Tuesday, April 5, 2011

Tuesday

Hello fellow Bloggy friends! Since I am out of town, I decided to go way back and repost some of my first blog posts. This was written almost one year ago in May.


For I know the plans I have for you,” declares the LORD, “plans to prosper you and not to harm you, plans to give you hope and a future. Jeremiah 29:11

Tuesday brought news for our family that we weren't expecting. My GeeGee went for her routine mammogram and was met with the news that she has two "spots" on her left breast. That's the only one she has as she has met with the big "C" before...in 1982 she lost her right breast to this evil disease.

I immediately found myself wanting to control the events surrounding this circumstance. Being the nurse that I am, I wanted to call a surgeon and have the biopsy done right now. Not June 7 (when it is actually scheduled) but RIGHT NOW. I mean, how can we wait for almost 2 weeks to know what is going on here? Who are we going to get to do the surgery? I wonder if she'll do chemo or radiation?

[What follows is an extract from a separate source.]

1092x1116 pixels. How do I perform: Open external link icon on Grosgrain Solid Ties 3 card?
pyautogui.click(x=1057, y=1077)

All of these thoughts and more ran through my head before I even paused to ask God to be in this situation (even though He's already all over it). I didn't even acknowledge Him or His plan for us.

After I slowed down a minute, it occurred to me, "What in the world can I do to change what is there and what God's plan is for GeeGee?" Absolutely nothing is my answer. Every single one of her days was numbered before there was even one of them according to my God. He knows His plans for her and they are for good not evil His word declares. He tells me to rest in Him because His yoke is light. He says to be still and know that He is God. God is God and I am not!!
Today I have a peace about the situation. GeeGee says that she does also. After all, we can't change anything. All we can do is walk the path that He has set before us in faith in Him and His perfect will for our lives.

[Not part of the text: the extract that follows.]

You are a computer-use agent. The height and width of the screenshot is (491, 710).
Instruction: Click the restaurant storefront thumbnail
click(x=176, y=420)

So, please pray for her and us as we wait this out. 9 times out of 10, this will be nothing but calcium. But the 1 in 10 chance that this could be cancer drives me to my knees in prayer for His perfect peace and even His joy in the midst of it all....after all, God is God and I am not!!

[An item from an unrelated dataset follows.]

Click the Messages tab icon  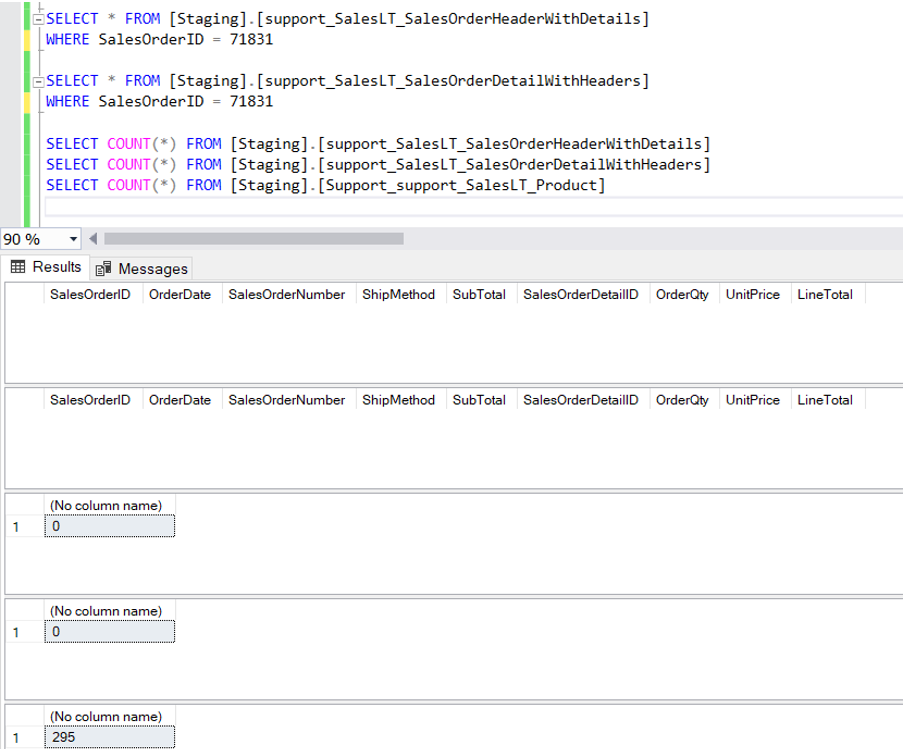104,269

PS- there was no cancer and GG is still thriving at 80!

2 comments:

Eileen said...

Great reminder. Worry is not productive. Prayer is productive and gives us peace when we are faced with the unknown. Thanks

Phather Phil Malmstrom said...

Wonderful repost Allison. In times of duress it can certainly be difficult to lay our burdens down and place our trust fully in His Grace, but it's always the right choice!

Have a Blessed Day!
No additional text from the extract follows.